Thursday, June 19, 2008

City issues DNC parade permits

The News:

Every group that wanted to have a parade during the Democratic National Convention will.

And every parade will end "within walking distance" of the Pepsi Center — but nobody knows yet exactly where that will be.

The protesters will mostly be young. The young can walk great distances.

The "public viewing area" will be in Lot A and is expected to be occupied by demonstrators. The city had earlier committed to establishing that area within "sight and sound" of the Pepsi Center.

The parade route, however, may not end within "sight and sound" of the arena, Cobb said.

In all, the city awarded parade permits to seven groups, who have planned a total of 12 parades.

The protest group Recreate 68 got a slot for a parade each day.

Weird. Not a word about who else got permits. How many are R!68 front groups?

The exact route has been a point of contention — protesters wanted to pass close by the Pepsi Center, with a chance to be seen and heard by convention delegates.

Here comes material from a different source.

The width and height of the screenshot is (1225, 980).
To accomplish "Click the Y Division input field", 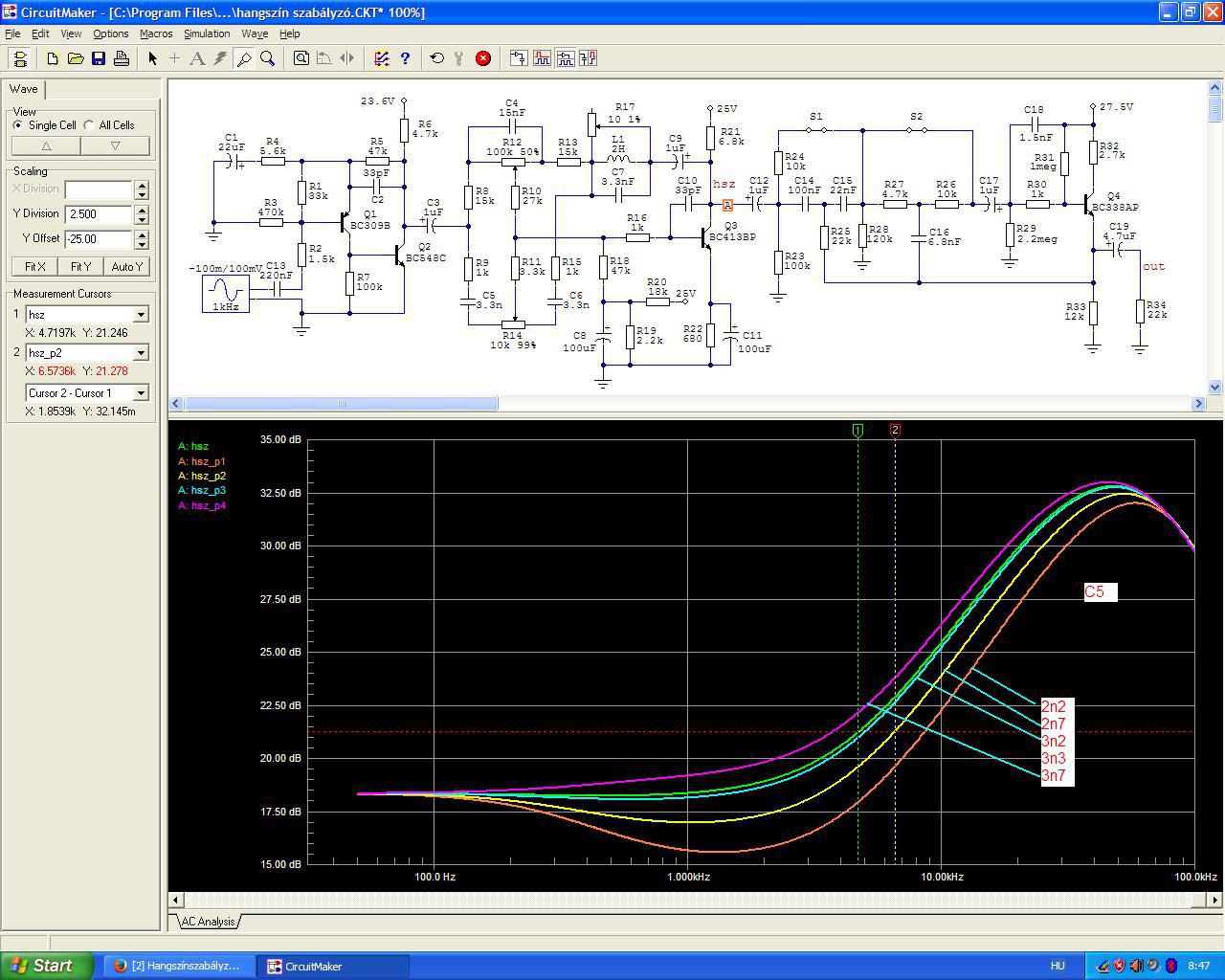I will 99,214.
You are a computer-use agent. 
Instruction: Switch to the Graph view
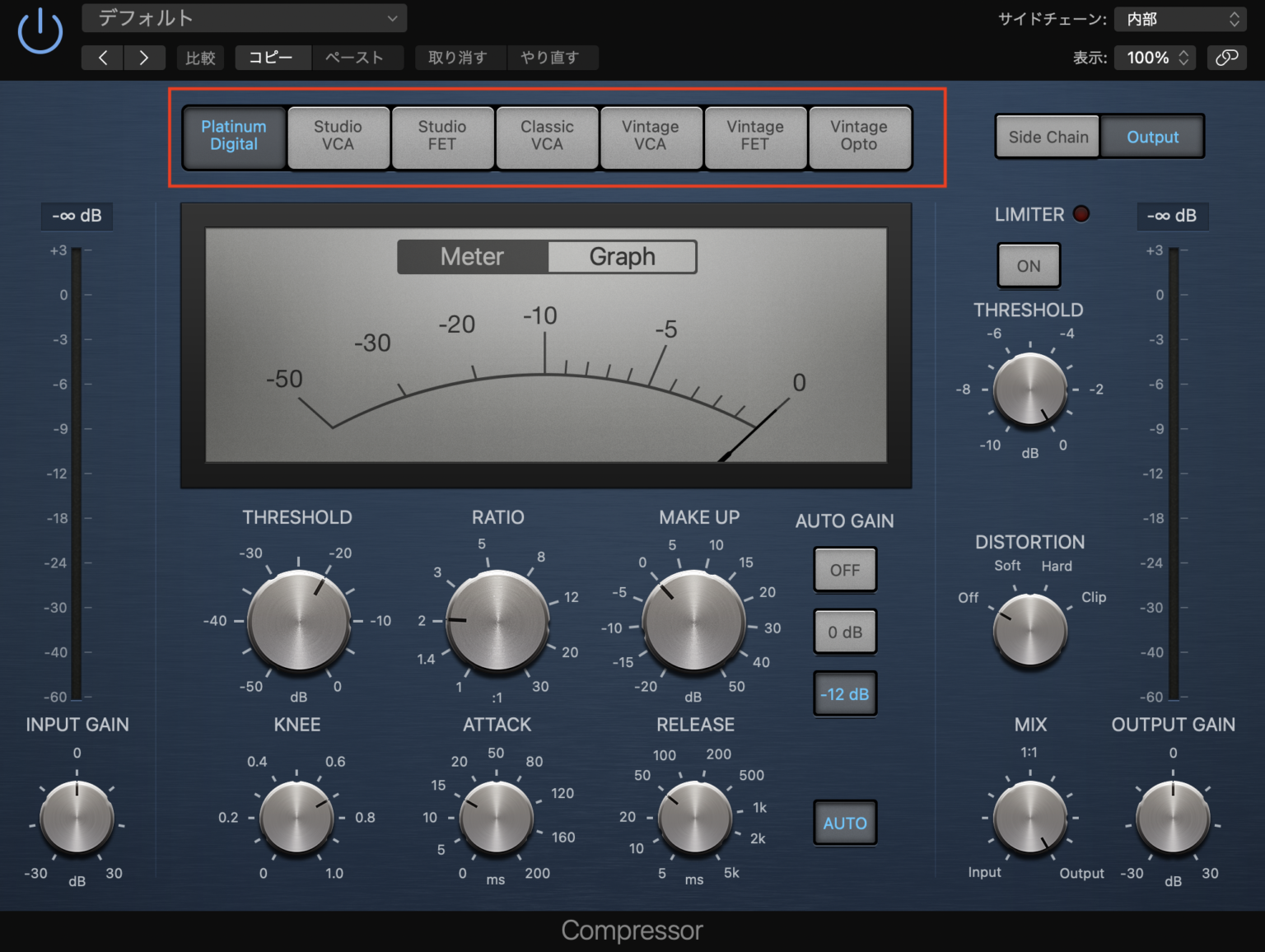[x=621, y=256]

"I think there's a lot of delegates that will see people parading," Cobb said.

So far, the city has made public only part of the route, beginning in Civic Center, traveling west on Colfax Avenue, then north on Speer Boulevard. At the intersection of Speer and Larimer Street, the route stops — for now.

Cobb said the final ending point will be determined in the coming weeks.

The city also has announced that parades will be allowed only from 11 a.m. to 3 p.m.

Although the first parade will be scheduled to start each day at 11, the times for those following it won't be firmly established.

"It will depend each day on the size of the parades," Cobb said.

Most delegates will begin arriving at the Pepsi Center around 3 p.m., with events scheduled to begin each day at 4 p.m., DNC officials have said. . . .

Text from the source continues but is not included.